|-- x: array (nullable = true)
| |-- element: struct (containsNull = true)
| | |-- y: long (nullable = true)
| | |-- z: array (nullable = true)
| | | |-- element: struct (containsNull = true)
| | | | |-- log: string (nullable = true)
I have the above nested schema where I want to change column z's log from string to struct.
|-- x: array (nullable = true)
| |-- element: struct (containsNull = true)
| | |-- y: long (nullable = true)
| | |-- z: array (nullable = true)
| | | |-- element: struct (containsNull = true)
| | | | |-- log: struct (nullable = true)
| | | | | | |-- b: string (nullable = true)
| | | | | | |-- c: string (nullable = true)
I'm not using Spark 3 but Spark 2.4.x. Will prefer Scala way but python works too since this is a one time manual thing to backfill some past data.
Is there a way to do this with some udf or any other way?

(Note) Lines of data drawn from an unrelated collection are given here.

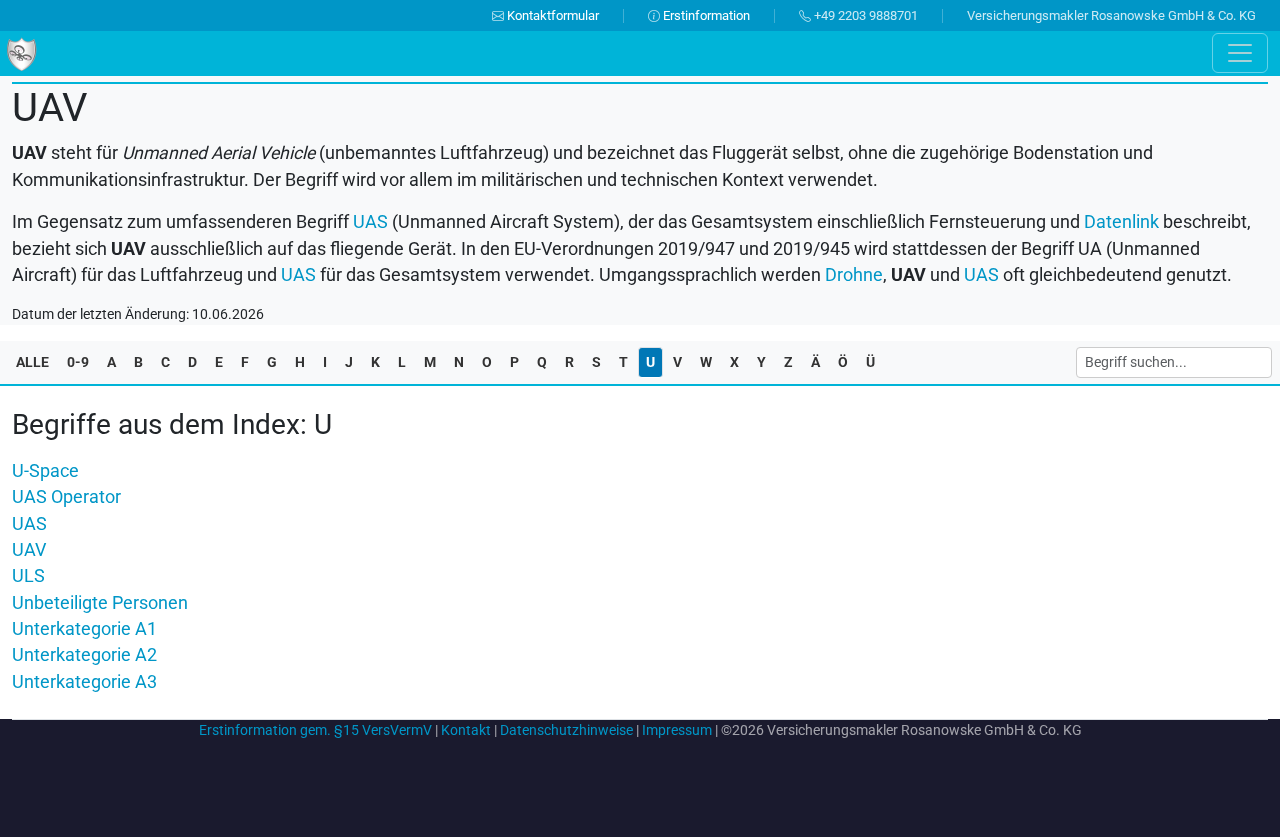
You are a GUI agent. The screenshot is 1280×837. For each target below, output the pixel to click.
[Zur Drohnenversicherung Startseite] (21, 52)
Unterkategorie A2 (84, 655)
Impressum (677, 730)
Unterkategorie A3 (84, 682)
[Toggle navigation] (1240, 53)
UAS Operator (66, 497)
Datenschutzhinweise (566, 730)
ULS (28, 576)
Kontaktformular (551, 15)
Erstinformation (705, 15)
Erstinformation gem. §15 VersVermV (315, 730)
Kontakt (466, 730)
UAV (29, 550)
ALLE (32, 362)
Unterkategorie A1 (84, 629)
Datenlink (1121, 222)
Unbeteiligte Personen (100, 603)
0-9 (78, 362)
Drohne (854, 275)
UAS (29, 524)
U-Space (45, 471)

I know it's easy to do this via from_json but the nested array of struct is causing issues.
CodePudding user response:
I think it depends on the values in your log
column. I mean, the way you want to split the string into 2 separate fields.
The following PySpark code will just "move" your log
values to b
and c
fields.
# Example data:
schema = (
T.StructType([
T.StructField('x', T.ArrayType(T.StructType([
T.StructField('y', T.LongType()),
T.StructField('z', T.ArrayType(T.StructType([
T.StructField('log', T.StringType())
]))),
])))
])
)
df = spark.createDataFrame([
[
[[
9,
[[
'text'
]]
]]
]
], schema)
df.printSchema()
# root
# |-- x: array (nullable = true)
# | |-- element: struct (containsNull = true)
# | | |-- y: long (nullable = true)
# | | |-- z: array (nullable = true)
# | | | |-- element: struct (containsNull = true)
# | | | | |-- log: string (nullable = true)
df = df.withColumn('x', F.expr('transform(x, e -> struct(e.y as y, array(struct(struct(e.z.log[0] as b, e.z.log[0] as c) as log)) as z))'))
df.printSchema()
# root
# |-- x: array (nullable = true)
# | |-- element: struct (containsNull = false)
# | | |-- y: long (nullable = true)
# | | |-- z: array (nullable = false)
# | | | |-- element: struct (containsNull = false)
# | | | | |-- log: struct (nullable = false)
# | | | | | |-- b: string (nullable = true)
# | | | | | |-- c: string (nullable = true)
If string transformations are needed on log
column, e.z.log[0]
parts need to be changed to include string transformations.
CodePudding user response:
Higher Order functions are your friend in this case. Coalesce basically. Code below
df = df.withColumn('x', F.expr('transform(x, e -> struct(e.y as y, array(struct(coalesce(("1" as a,"2" as b)) as log))as z))')).printSchema()
root
|-- x: array (nullable = true)
| |-- element: struct (containsNull = false)
| | |-- y: long (nullable = true)
| | |-- z: array (nullable = false)
| | | |-- element: struct (containsNull = false)
| | | | |-- log: struct (nullable = false)
| | | | | |-- a: string (nullable = false)
| | | | | |-- b: string (nullable = false)